Denzel Daxon

Toronto Argonauts
- Position: Defensive end
- Roster status: Practice roster
- CFL status: Global

Personal information
- Born: March 27, 1999 (age 27) Crooked Island, Bahamas
- Listed height: 6 ft 2 in (1.88 m)
- Listed weight: 320 lb (145 kg)

Career information
- High school: Carol City (Miami, Florida, U.S.)
- College: Ohio (2019–2022) Illinois (2023)
- NFL draft: 2024: undrafted
- CFL draft: 2024G: 2nd round, 16th overall pick

Career history
- Dallas Cowboys (2024)*; Arizona Cardinals (2025)*; Toronto Argonauts (2026–Present);
- * Offseason and/or practice squad member only
- Stats at Pro Football Reference

= Denzel Daxon =

Gridiron football player (born 1999)

Denzel Daxon (born 27 March 1999) is a Bahamian professional gridiron football defensive end for the Toronto Argonauts of the Canadian Football League (CFL).

==Early life==
He grew up on Crooked Island, Bahamas where he attended the Crooked Island All Age School.
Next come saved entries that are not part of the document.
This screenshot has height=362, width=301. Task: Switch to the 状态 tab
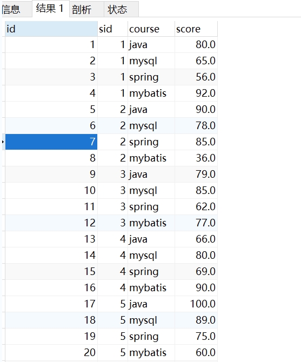(x=121, y=10)
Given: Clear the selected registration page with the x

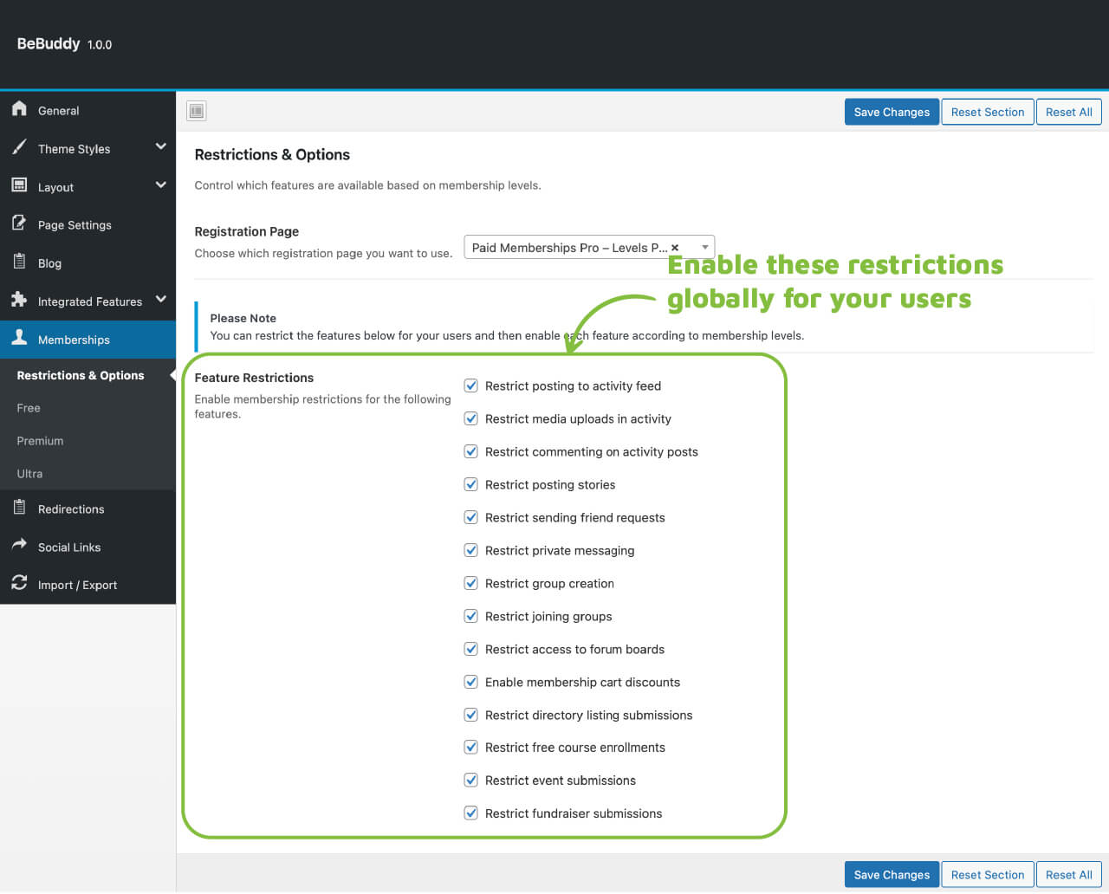Looking at the screenshot, I should (675, 248).
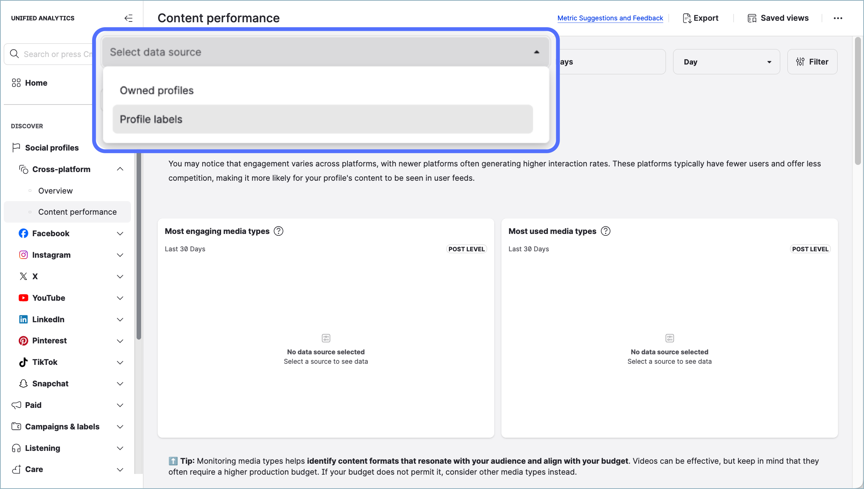Viewport: 864px width, 489px height.
Task: Click help icon beside Most engaging media types
Action: (x=278, y=231)
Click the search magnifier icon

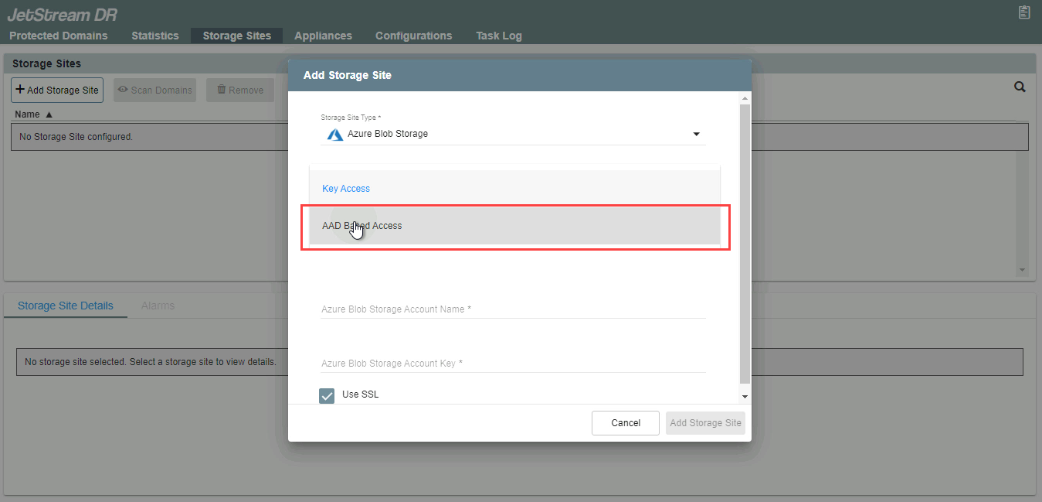(1020, 87)
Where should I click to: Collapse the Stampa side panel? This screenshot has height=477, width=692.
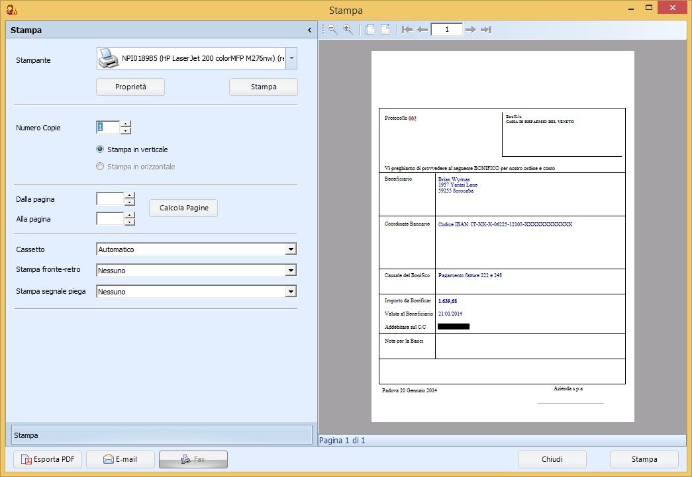click(x=309, y=30)
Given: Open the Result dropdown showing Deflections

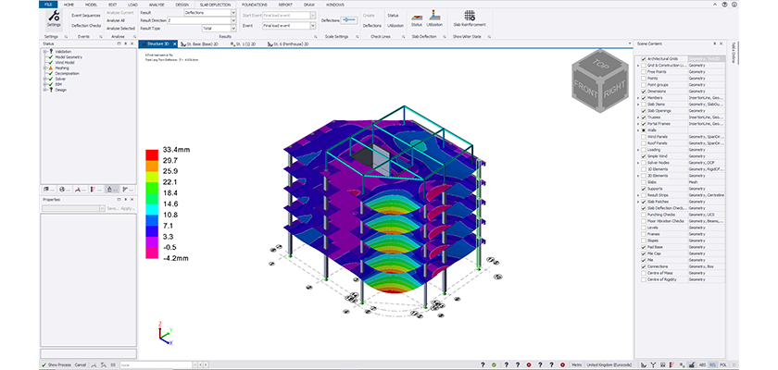Looking at the screenshot, I should 209,14.
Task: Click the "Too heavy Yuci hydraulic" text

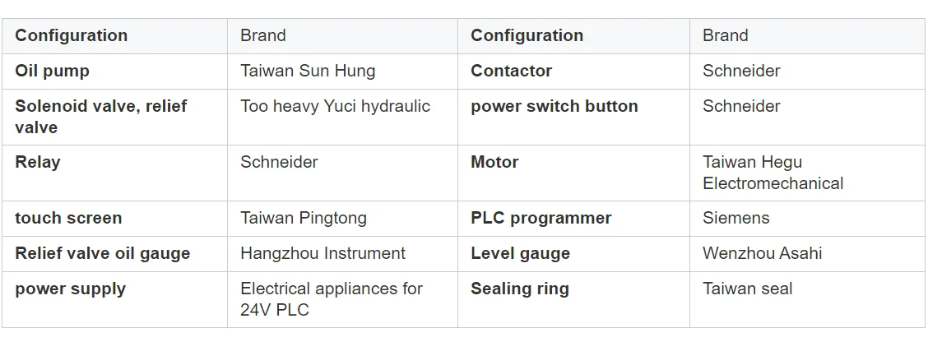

He moved to the Miami area of Florida at the age of 17 years-old and attended Miami Carol City Senior High School. He received offers to attend University of Florida and University of Louisville amongst others, before ultimately choosing to attend Ohio University.

==College career==
He played for Ohio for two seasons prior entering the transfer portal of January 2023; he received all-MAC honours in 2021.

In his final year of eligibility for Illinois in 2023, he played all 12 games with 11 starts at nose tackle. In those games, he registered 27 tackles while having achieved three or more tackles in seven games. Across his college career, he played 36 games for Ohio and Illinois with a combined 38 total tackles, three tackles for loss, and a sack.

==Professional career==

Pre-draft measurables
| Height | Weight | Arm length | Hand span | Wingspan | 40-yard dash | 10-yard split | 20-yard split | 20-yard shuttle | Three-cone drill | Vertical jump | Broad jump | Bench press |
| 6 ft 2 in (1.88 m) | 318 lb (144 kg) | 33+3⁄8 in (0.85 m) | 10+1⁄4 in (0.26 m) | 6 ft 9+3⁄8 in (2.07 m) | 5.51 s | 1.81 s | 3.12 s | 4.90 s | 8.34 s | 31.0 in (0.79 m) | 8 ft 3 in (2.51 m) | 22 reps |
All values from Pro Day

===Dallas Cowboys===
He went undrafted in the 2024 NFL draft and was selected in the second round (16th overall) in the 2024 CFL global draft by the Toronto Argonauts. He signed as an undrafted free agent for the Dallas Cowboys in April 2024. He appeared in three preseason games for the Cowboys and finished with seven tackles and a half sack. He was waived by Dallas in August 2024. Shortly afterwards, he was signed to Dallas Cowboys practice squad on an three-year international development contract. It was reported that the Cowboys were initially unaware of his eligibility for the International Player Pathway when he was first signed.

Daxon signed a reserve/future contract on January 6, 2025. On August 25, Daxon was waived by the Cowboys.

===Arizona Cardinals===
On September 2, 2025, Daxon signed with the Arizona Cardinals practice squad.

===Toronto Argonauts===
Daxon signed with the Toronto Argonauts of the Canadian Football League on May 4, 2026.